[Task] Print the lines of the entries below from the one with "Where should I" through the final line, exactly as they appear. The pictures are not part of the copy.

_ _ _ _ _

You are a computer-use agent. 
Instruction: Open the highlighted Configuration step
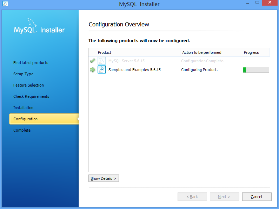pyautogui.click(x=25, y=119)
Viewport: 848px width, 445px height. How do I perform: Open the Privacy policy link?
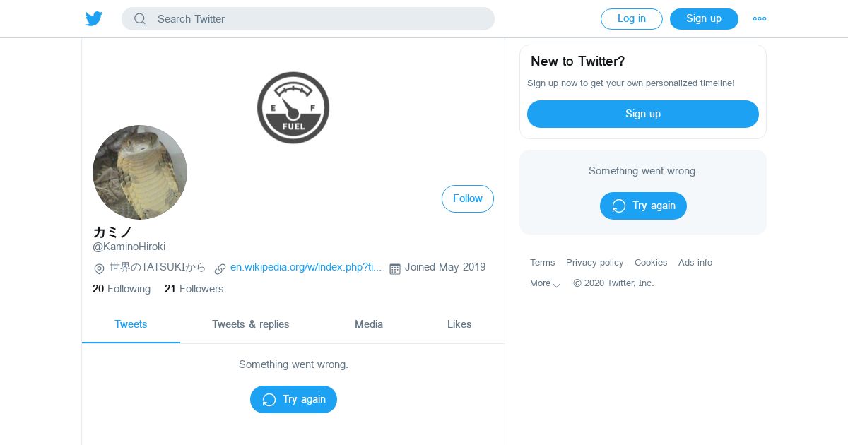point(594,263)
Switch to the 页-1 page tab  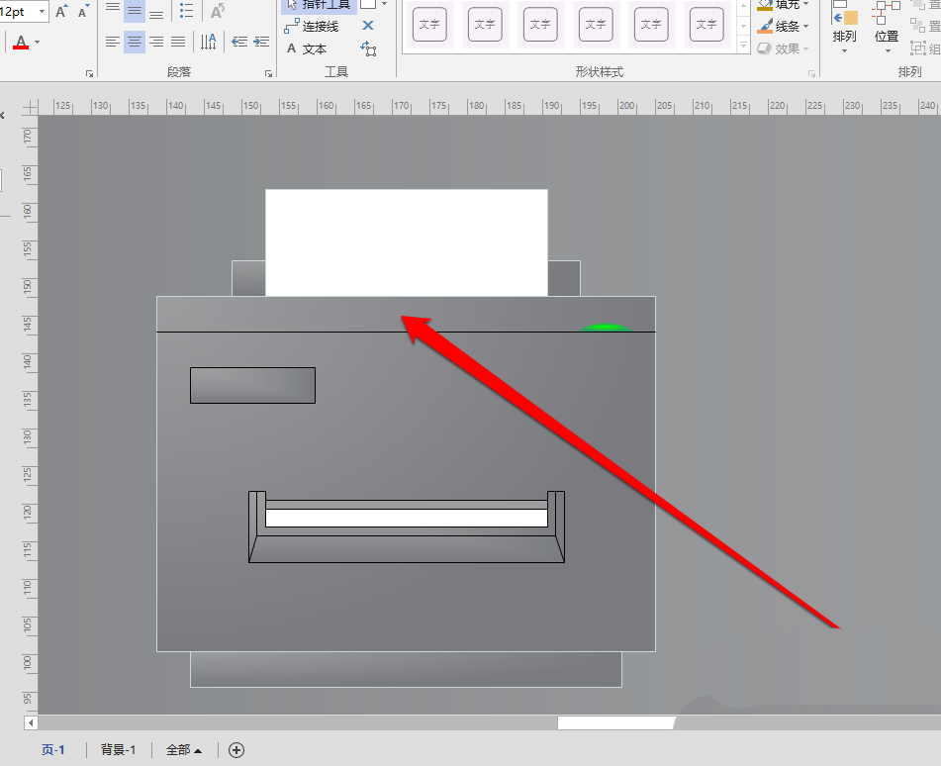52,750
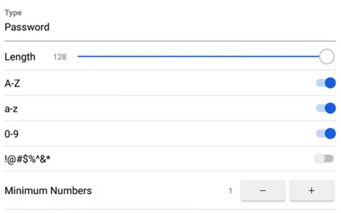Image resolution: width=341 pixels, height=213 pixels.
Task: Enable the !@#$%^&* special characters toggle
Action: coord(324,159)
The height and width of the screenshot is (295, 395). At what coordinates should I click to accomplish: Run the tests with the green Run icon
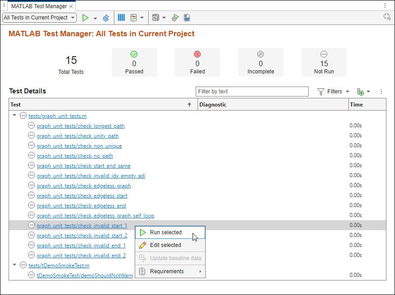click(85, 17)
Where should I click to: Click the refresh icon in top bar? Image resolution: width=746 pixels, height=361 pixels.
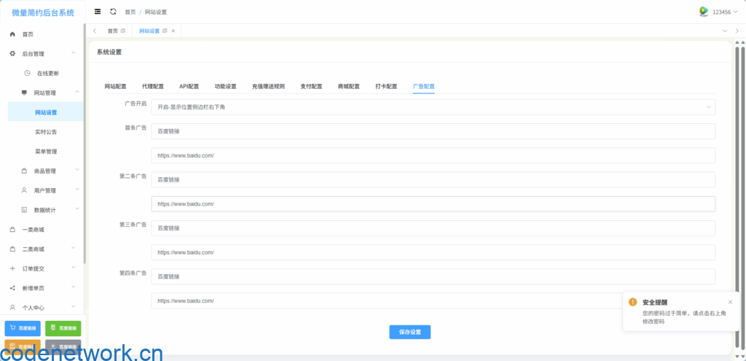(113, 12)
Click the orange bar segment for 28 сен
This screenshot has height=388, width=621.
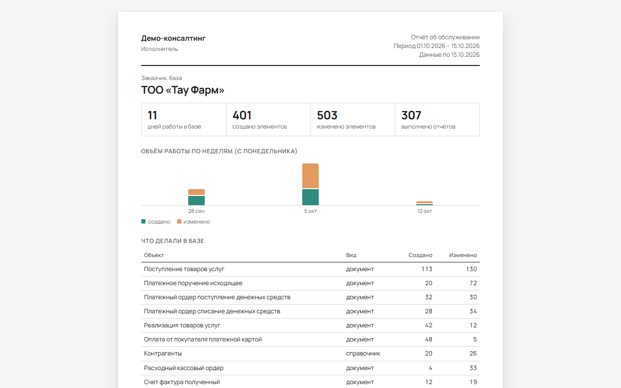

_ _ _ _ _

[Written response]
Where should I click to: Click the refresh icon in top bar? Image resolution: width=746 pixels, height=361 pixels.
(113, 12)
Click the orange bar segment for 28 сен
This screenshot has height=388, width=621.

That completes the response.